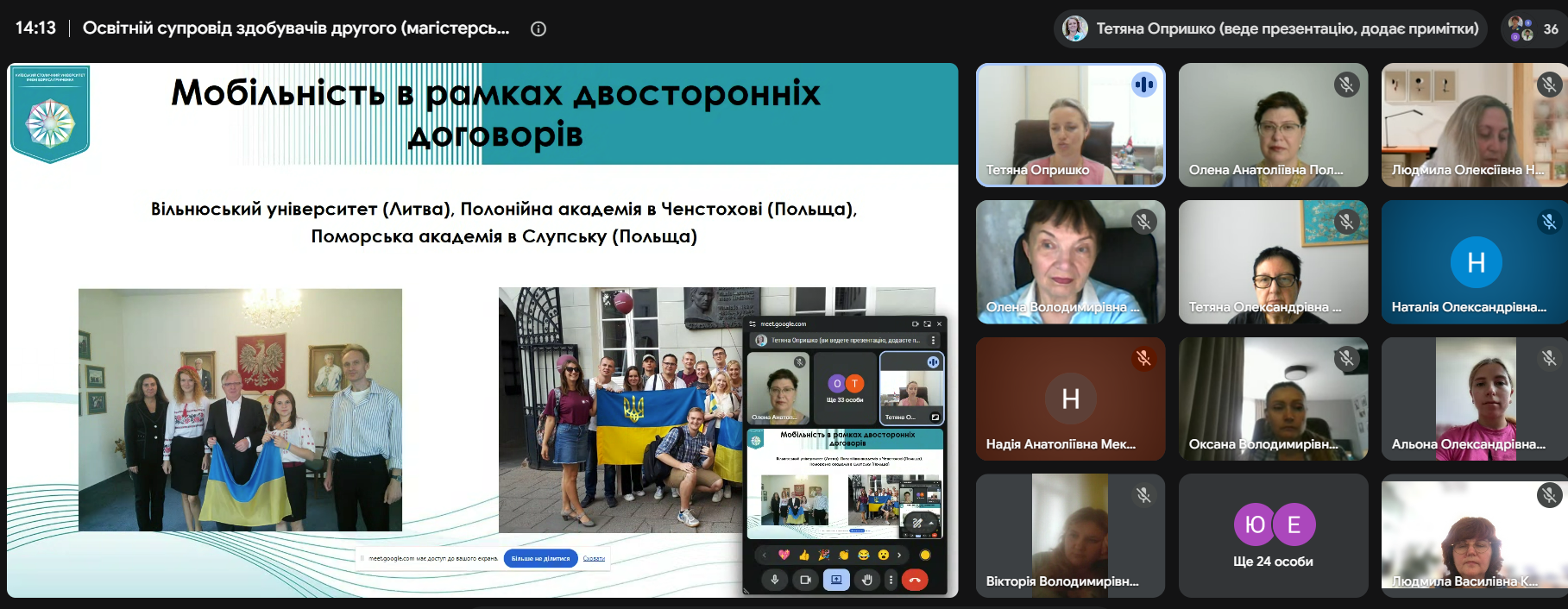
Task: Toggle camera in the mini Meet window
Action: pos(805,580)
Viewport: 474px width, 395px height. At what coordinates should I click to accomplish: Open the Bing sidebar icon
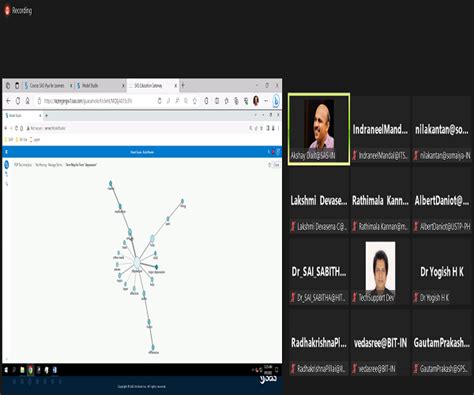coord(276,101)
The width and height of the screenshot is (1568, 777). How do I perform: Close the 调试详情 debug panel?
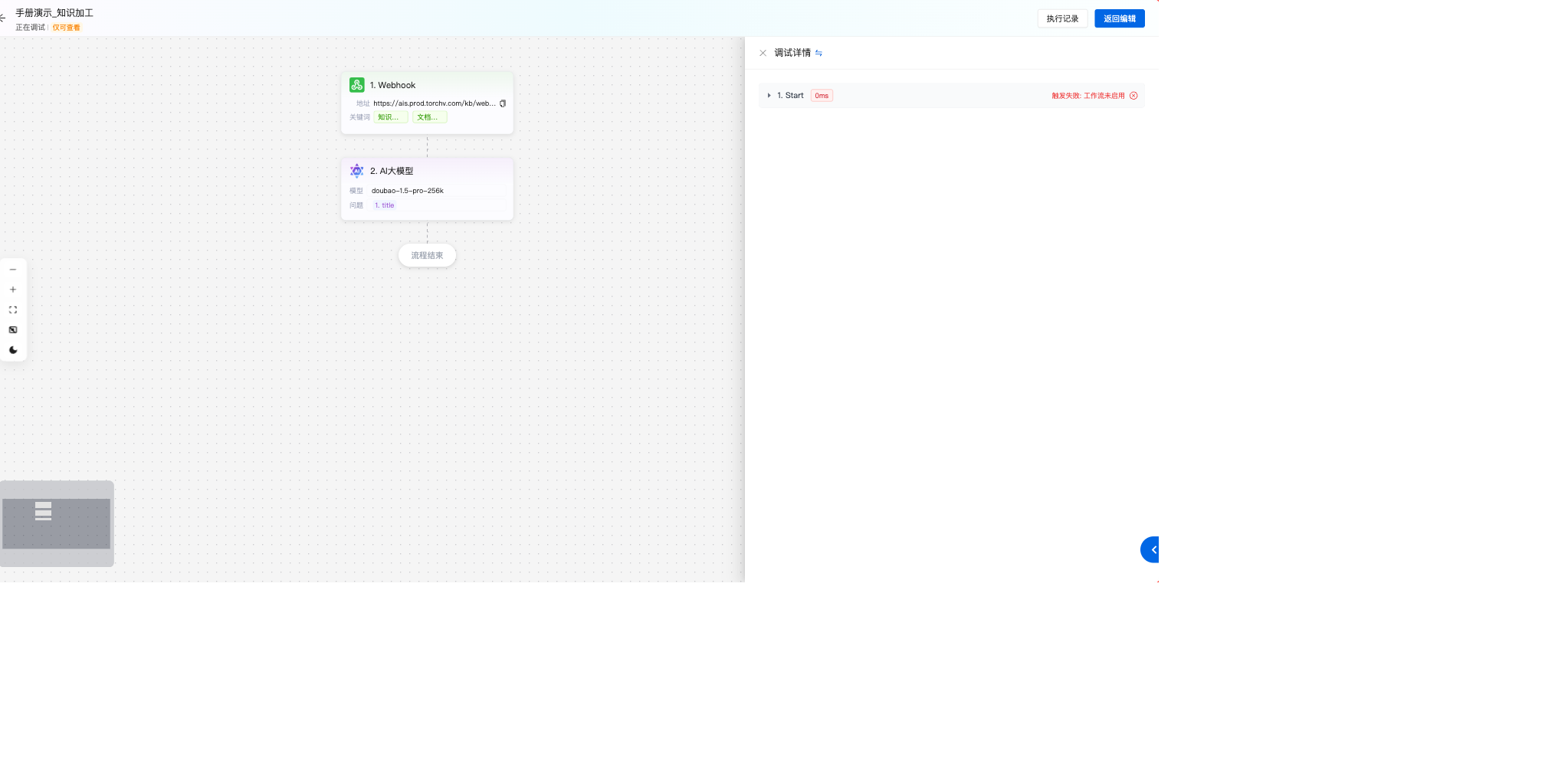coord(763,53)
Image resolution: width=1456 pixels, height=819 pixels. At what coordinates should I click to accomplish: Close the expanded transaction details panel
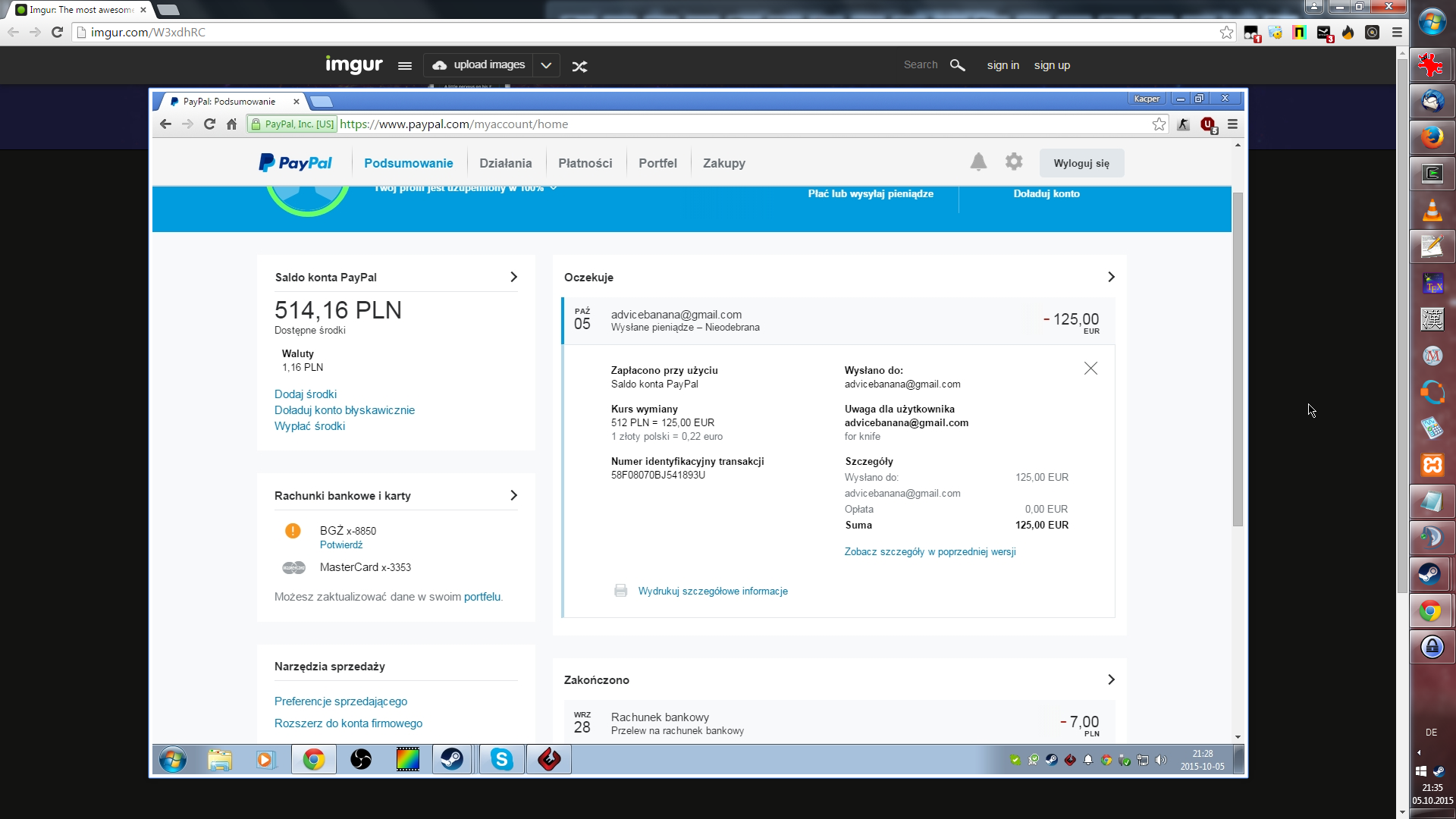[x=1090, y=369]
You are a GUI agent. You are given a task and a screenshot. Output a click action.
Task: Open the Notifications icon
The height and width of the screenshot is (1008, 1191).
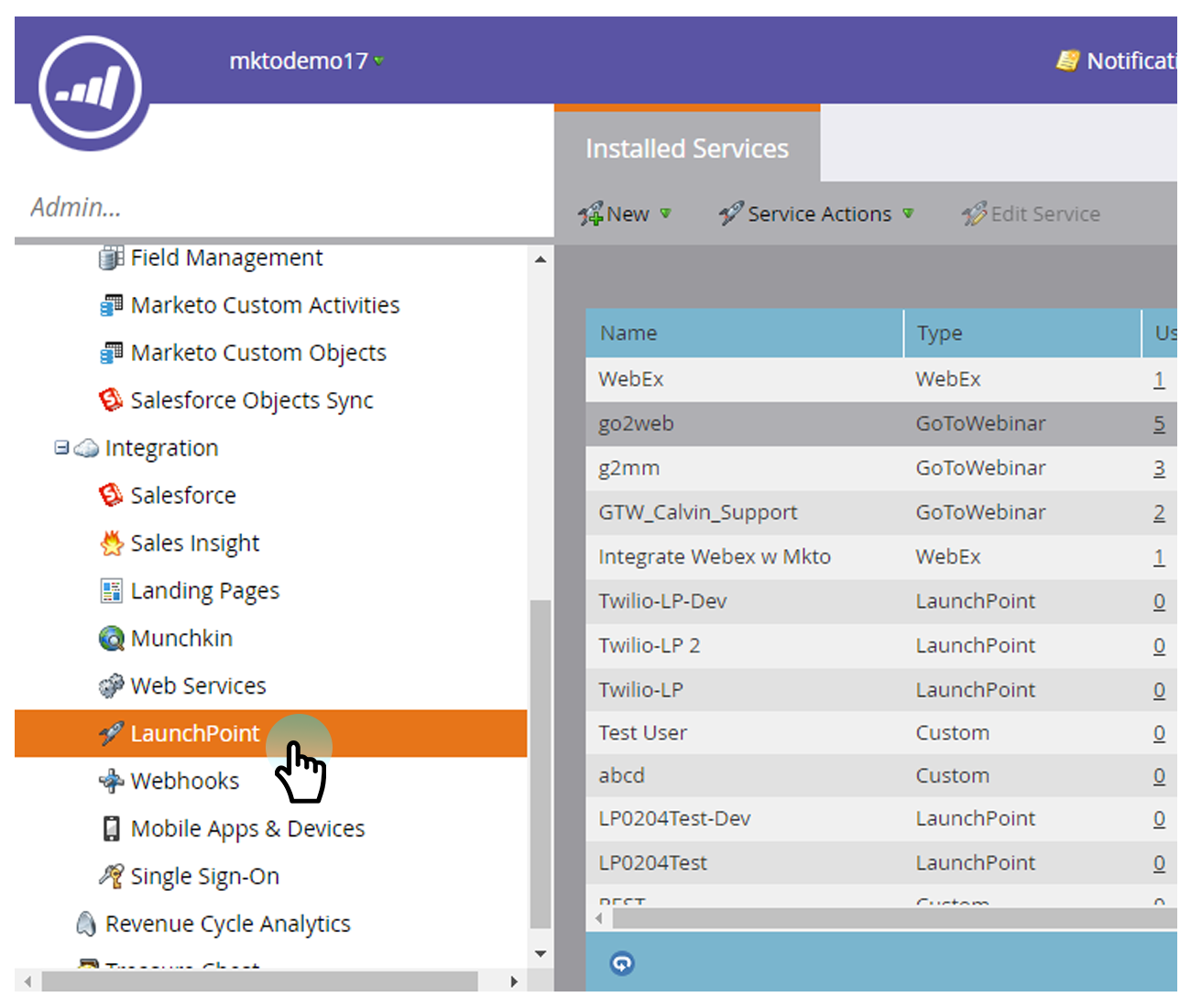(1067, 61)
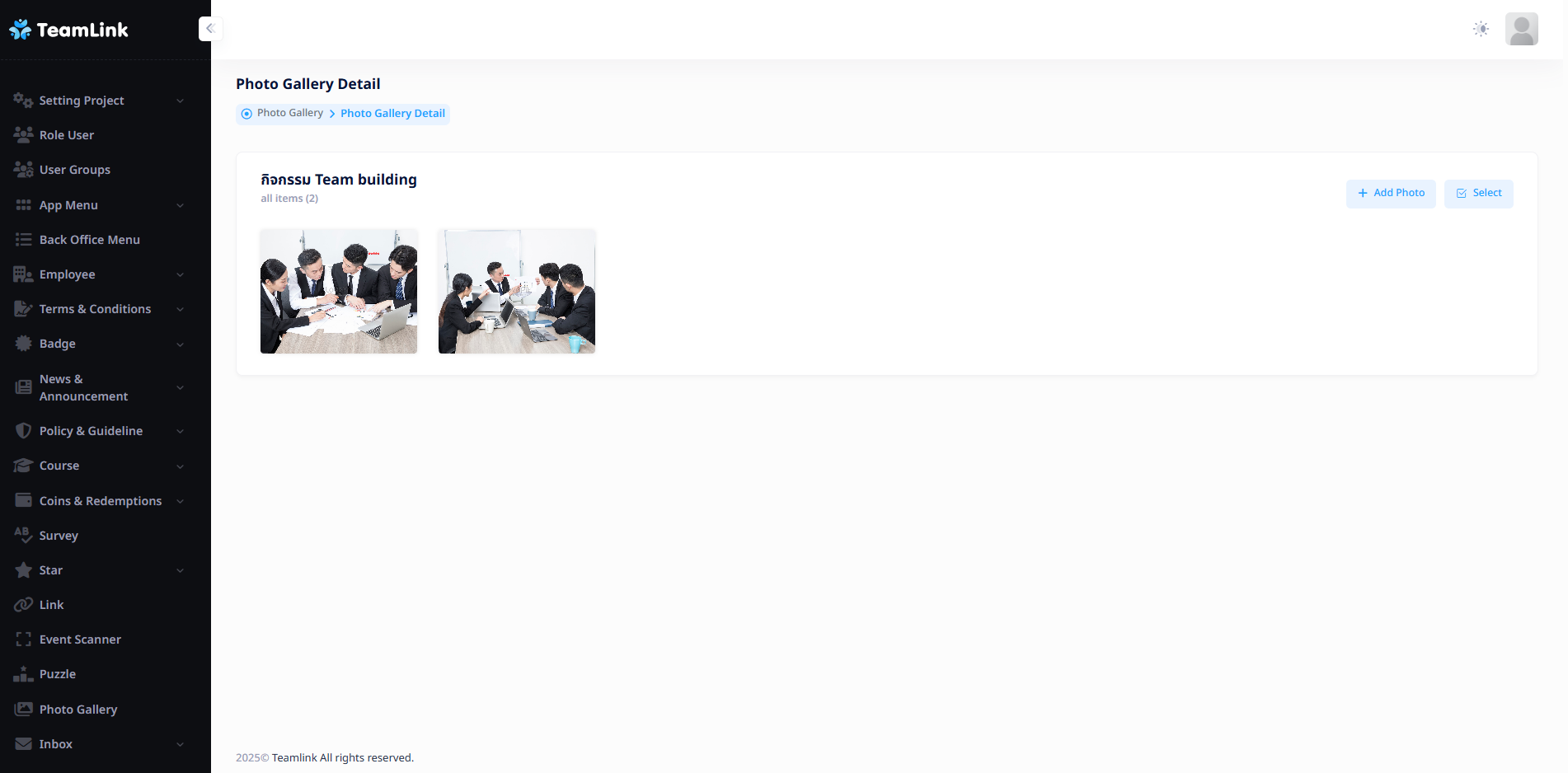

# # # #

» GOAL:
Print every item above word for word, without the pictures.

» WORKED ANSWER:
Task: Toggle camera in the mini Meet window
Action: pos(805,580)
Viewport: 474px width, 395px height. At what coordinates should I click to accomplish: Open the Bing sidebar icon
coord(276,101)
The width and height of the screenshot is (1568, 777). How do I perform: Close the 调试详情 debug panel?
coord(763,53)
Image resolution: width=1456 pixels, height=819 pixels. At what coordinates should I click to accomplish: Close the expanded transaction details panel
[x=1090, y=369]
You are a GUI agent. You are given a task and a screenshot. Output a click action.
Task: Open the Notifications icon
The height and width of the screenshot is (1008, 1191).
(1067, 61)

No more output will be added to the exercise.